Unfortunately, the book's pace slows in Wrath, mostly because of Donald Rumsfeld's weak attempt at creating a "rap" in response to a hostile press corps. Not only is it uninspired but, at fifteen pages, it seems endless. If the effect he seeks is a continuous drubbing, he succeeds, especially with his awkward rhythms: "You know you're wrong now/ So can't you see how/ You make things so bad in Badghdad/ They wanna shoot ya' in Fallujah." An excerpt from Tom DeLay's upcoming penned-in-prison memoir, "I Had a Hammer" is a sort of Sherman's March through his days in Washington, D.C and unfortunately, the underlying self-pity ruins the fun for the rest of us.

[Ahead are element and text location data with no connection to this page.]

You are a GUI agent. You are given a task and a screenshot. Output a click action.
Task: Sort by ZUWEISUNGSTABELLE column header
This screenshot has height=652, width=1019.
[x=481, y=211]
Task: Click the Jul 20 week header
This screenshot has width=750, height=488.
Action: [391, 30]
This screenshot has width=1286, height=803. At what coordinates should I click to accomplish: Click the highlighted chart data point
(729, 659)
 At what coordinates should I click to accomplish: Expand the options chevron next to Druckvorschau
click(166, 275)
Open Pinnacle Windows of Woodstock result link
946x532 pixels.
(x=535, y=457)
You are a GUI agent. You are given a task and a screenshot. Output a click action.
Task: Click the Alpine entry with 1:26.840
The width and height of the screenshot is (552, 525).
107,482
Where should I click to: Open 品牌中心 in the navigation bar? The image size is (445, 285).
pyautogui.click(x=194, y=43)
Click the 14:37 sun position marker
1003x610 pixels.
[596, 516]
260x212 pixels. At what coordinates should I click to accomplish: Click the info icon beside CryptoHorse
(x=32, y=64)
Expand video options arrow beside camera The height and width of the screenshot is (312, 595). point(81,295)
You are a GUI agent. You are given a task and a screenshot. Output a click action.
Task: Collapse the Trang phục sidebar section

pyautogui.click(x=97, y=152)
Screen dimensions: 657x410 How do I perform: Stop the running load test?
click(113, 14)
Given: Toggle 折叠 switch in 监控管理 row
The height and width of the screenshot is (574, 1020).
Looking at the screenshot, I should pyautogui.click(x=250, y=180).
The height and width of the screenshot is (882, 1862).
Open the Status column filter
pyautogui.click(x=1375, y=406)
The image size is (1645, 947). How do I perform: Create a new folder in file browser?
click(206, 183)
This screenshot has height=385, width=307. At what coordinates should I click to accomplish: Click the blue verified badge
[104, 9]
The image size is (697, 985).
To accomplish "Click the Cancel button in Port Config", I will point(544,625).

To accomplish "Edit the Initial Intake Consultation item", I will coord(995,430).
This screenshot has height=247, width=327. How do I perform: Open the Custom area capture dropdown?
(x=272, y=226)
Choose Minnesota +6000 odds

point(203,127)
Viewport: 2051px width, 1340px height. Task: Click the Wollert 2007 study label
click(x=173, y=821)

The rest of the book picks up with Lust as Congressman Bob Livingston dishes about his horny days in the House in a short but gossip-filled piece entitled "Between a Lobbyist's Legs" and Newt Gingrich (who knew he was a songwriter?) contributes the lyrics to a country song he wrote to seduce his third wife, "You Put the Whore in Horticulture."

Gluttony is also great fun: Bennett pays tribute to dozens of quirky Vegas buffets and a hilarious collage of Rush Limbaugh's forged Oxycontin prescriptions features Doctor's names like "J. Bird" and "Juan Moore."

The finale of the book is a fitting and timely one. Reagan speechwriter Peggy Noonan uses her heightened language to show how George W. Bush is the embodiment of Sloth in her essay "A Whole Lotta Nothin'." W's efforts at prep school and Yale, in failed oil ventures, with subsidized baseball fields, and his posturing as President reflect the least amount of work possible -- a perfect fit with Bennett and his cronies' disdain for government.

Noonan's paean includes Bush's neglect of the Gulf Coast ("Set safely inside the plane's belly, he reviewed his watery kingdom from his rounded glassy perch. Then he turned away, safe and warm, satisfied that "Brownie was doing a heck of a job"). Dante divided the seven vices into three categories including perverted love and excessive love of earthly goods. Bush's Sloth, however fits neatly into the third category: insufficient love, especially for his country.

Bennett brilliantly and delightfully shows what the Republicans have known for so long: the Vices are waaaaay more fun than the Virtues. Amen.

3 Comments:

At 7:35 AM, Anonymous Anonymous said...

Let's learn a new concept today, shall we?

Reductio ad absurdum: a type of logical argument where we assume a claim for the sake of argument, arrive at an absurd result, and then conclude the original assumption must have been wrong, since it gave us this absurd result.

 
At 1:07 PM, Blogger Stang said...

"Let's learn a new concept today, shall we?"

Do you wear a bow tie? You sound like you wear a bow tie. Is it a clip-on or do you tie it yourself? Or does someone tie it for you?

 
At 2:36 PM, Blogger Holly G said...

Well, at least one of my absurd assumptions came true: Bennett stepped down as Chairman of K12 USA today.

Hmmm...maybe not so absurd after all.